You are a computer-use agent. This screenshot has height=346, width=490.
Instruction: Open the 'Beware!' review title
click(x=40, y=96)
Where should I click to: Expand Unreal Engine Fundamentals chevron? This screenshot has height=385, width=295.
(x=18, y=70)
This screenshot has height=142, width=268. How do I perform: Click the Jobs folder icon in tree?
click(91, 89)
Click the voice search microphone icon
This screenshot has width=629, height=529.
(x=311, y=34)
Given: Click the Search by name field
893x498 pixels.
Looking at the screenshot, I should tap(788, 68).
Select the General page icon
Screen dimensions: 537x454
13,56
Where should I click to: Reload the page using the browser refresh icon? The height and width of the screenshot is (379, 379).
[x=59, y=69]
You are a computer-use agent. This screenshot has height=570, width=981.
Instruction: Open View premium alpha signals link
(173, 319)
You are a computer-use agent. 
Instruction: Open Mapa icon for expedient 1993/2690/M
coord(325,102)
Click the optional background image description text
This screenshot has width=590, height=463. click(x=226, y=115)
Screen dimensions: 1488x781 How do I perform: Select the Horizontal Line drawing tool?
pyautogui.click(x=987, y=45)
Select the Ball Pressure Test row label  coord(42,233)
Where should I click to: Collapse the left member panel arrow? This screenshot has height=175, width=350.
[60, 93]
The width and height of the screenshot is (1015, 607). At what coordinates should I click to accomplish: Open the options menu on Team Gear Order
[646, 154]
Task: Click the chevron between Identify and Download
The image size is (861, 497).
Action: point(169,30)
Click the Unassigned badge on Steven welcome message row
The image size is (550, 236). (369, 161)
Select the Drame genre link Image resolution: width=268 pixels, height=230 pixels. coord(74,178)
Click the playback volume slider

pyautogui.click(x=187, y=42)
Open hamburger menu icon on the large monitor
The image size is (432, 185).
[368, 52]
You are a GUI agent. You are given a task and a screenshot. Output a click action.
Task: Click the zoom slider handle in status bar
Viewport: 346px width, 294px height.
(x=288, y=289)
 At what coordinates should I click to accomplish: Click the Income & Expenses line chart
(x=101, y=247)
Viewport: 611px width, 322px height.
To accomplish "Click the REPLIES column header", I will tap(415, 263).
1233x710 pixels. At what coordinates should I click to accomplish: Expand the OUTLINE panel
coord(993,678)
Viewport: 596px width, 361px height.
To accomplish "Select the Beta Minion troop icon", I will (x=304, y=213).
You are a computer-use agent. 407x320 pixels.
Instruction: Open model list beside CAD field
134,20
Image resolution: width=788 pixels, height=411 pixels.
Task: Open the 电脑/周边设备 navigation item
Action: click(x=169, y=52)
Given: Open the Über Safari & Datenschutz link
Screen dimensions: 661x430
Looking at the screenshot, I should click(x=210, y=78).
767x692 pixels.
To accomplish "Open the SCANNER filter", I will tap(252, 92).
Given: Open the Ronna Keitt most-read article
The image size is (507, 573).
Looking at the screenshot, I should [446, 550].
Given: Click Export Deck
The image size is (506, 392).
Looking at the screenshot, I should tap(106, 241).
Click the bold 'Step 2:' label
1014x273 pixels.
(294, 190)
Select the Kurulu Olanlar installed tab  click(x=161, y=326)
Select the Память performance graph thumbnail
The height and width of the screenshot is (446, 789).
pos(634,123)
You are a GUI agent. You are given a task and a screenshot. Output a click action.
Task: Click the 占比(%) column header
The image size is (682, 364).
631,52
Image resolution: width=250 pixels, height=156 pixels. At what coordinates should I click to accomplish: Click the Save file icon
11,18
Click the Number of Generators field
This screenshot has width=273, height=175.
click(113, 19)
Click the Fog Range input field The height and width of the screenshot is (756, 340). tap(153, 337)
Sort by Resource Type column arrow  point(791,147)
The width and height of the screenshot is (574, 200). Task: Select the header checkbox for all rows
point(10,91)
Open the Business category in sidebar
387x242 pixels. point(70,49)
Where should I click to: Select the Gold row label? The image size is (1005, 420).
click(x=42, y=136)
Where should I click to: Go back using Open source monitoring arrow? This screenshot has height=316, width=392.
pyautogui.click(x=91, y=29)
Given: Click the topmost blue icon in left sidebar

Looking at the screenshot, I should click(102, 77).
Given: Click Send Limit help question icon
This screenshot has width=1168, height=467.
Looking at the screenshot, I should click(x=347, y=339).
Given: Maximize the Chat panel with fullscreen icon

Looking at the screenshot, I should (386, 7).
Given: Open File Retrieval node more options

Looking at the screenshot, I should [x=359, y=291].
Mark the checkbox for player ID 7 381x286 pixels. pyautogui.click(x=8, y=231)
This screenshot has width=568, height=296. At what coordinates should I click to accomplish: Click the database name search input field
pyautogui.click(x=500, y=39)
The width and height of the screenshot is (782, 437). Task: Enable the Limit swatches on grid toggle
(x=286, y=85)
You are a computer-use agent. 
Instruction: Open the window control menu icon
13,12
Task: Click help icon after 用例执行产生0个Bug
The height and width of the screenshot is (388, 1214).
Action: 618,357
=======
WORK ORDER. Preserving every character, copy the records above out again.

RESULT FOR THIS TASK.
You are a computer-use agent. This screenshot has height=346, width=490.
Instruction: Open the 'Beware!' review title
click(x=40, y=96)
Where should I click to: Expand Unreal Engine Fundamentals chevron? This screenshot has height=385, width=295.
(x=18, y=70)
This screenshot has height=142, width=268. How do I perform: Click the Jobs folder icon in tree?
click(91, 89)
Click the voice search microphone icon
This screenshot has width=629, height=529.
(x=311, y=34)
Given: Click the Search by name field
893x498 pixels.
Looking at the screenshot, I should tap(788, 68).
Select the General page icon
Screen dimensions: 537x454
13,56
Where should I click to: Reload the page using the browser refresh icon? The height and width of the screenshot is (379, 379).
[x=59, y=69]
You are a computer-use agent. This screenshot has height=570, width=981.
Instruction: Open View premium alpha signals link
(173, 319)
You are a computer-use agent. 
Instruction: Open Mapa icon for expedient 1993/2690/M
coord(325,102)
Click the optional background image description text
This screenshot has width=590, height=463. click(x=226, y=115)
Screen dimensions: 1488x781 How do I perform: Select the Horizontal Line drawing tool?
pyautogui.click(x=987, y=45)
Select the Ball Pressure Test row label  coord(42,233)
Where should I click to: Collapse the left member panel arrow? This screenshot has height=175, width=350.
[60, 93]
The width and height of the screenshot is (1015, 607). At what coordinates should I click to accomplish: Open the options menu on Team Gear Order
[646, 154]
Task: Click the chevron between Identify and Download
The image size is (861, 497).
Action: point(169,30)
Click the Unassigned badge on Steven welcome message row
The image size is (550, 236). (369, 161)
Select the Drame genre link Image resolution: width=268 pixels, height=230 pixels. coord(74,178)
Click the playback volume slider

pyautogui.click(x=187, y=42)
Open hamburger menu icon on the large monitor
The image size is (432, 185).
[368, 52]
You are a GUI agent. You are given a task and a screenshot. Output a click action.
Task: Click the zoom slider handle in status bar
Viewport: 346px width, 294px height.
(x=288, y=289)
 At what coordinates should I click to accomplish: Click the Income & Expenses line chart
(x=101, y=247)
Viewport: 611px width, 322px height.
To accomplish "Click the REPLIES column header", I will tap(415, 263).
1233x710 pixels. At what coordinates should I click to accomplish: Expand the OUTLINE panel
coord(993,678)
Viewport: 596px width, 361px height.
To accomplish "Select the Beta Minion troop icon", I will (x=304, y=213).
You are a computer-use agent. 407x320 pixels.
Instruction: Open model list beside CAD field
134,20
Image resolution: width=788 pixels, height=411 pixels.
Task: Open the 电脑/周边设备 navigation item
Action: click(x=169, y=52)
Given: Open the Über Safari & Datenschutz link
Screen dimensions: 661x430
Looking at the screenshot, I should click(x=210, y=78).
767x692 pixels.
To accomplish "Open the SCANNER filter", I will tap(252, 92).
Given: Open the Ronna Keitt most-read article
The image size is (507, 573).
Looking at the screenshot, I should [446, 550].
Given: Click Export Deck
The image size is (506, 392).
Looking at the screenshot, I should tap(106, 241).
Click the bold 'Step 2:' label
1014x273 pixels.
(294, 190)
Select the Kurulu Olanlar installed tab  click(x=161, y=326)
Select the Память performance graph thumbnail
The height and width of the screenshot is (446, 789).
pos(634,123)
You are a GUI agent. You are given a task and a screenshot. Output a click action.
Task: Click the 占比(%) column header
The image size is (682, 364).
631,52
Image resolution: width=250 pixels, height=156 pixels. At what coordinates should I click to accomplish: Click the Save file icon
11,18
Click the Number of Generators field
This screenshot has width=273, height=175.
click(113, 19)
Click the Fog Range input field The height and width of the screenshot is (756, 340). tap(153, 337)
Sort by Resource Type column arrow  point(791,147)
The width and height of the screenshot is (574, 200). Task: Select the header checkbox for all rows
point(10,91)
Open the Business category in sidebar
387x242 pixels. point(70,49)
Where should I click to: Select the Gold row label? The image size is (1005, 420).
click(x=42, y=136)
Where should I click to: Go back using Open source monitoring arrow? This screenshot has height=316, width=392.
pyautogui.click(x=91, y=29)
Given: Click the topmost blue icon in left sidebar

Looking at the screenshot, I should click(102, 77).
Given: Click Send Limit help question icon
This screenshot has width=1168, height=467.
Looking at the screenshot, I should click(x=347, y=339).
Given: Maximize the Chat panel with fullscreen icon

Looking at the screenshot, I should (386, 7).
Given: Open File Retrieval node more options

Looking at the screenshot, I should [x=359, y=291].
Mark the checkbox for player ID 7 381x286 pixels. pyautogui.click(x=8, y=231)
This screenshot has width=568, height=296. At what coordinates should I click to accomplish: Click the database name search input field
pyautogui.click(x=500, y=39)
The width and height of the screenshot is (782, 437). Task: Enable the Limit swatches on grid toggle
(x=286, y=85)
You are a computer-use agent. 
Instruction: Open the window control menu icon
13,12
Task: Click help icon after 用例执行产生0个Bug
The height and width of the screenshot is (388, 1214).
Action: 618,357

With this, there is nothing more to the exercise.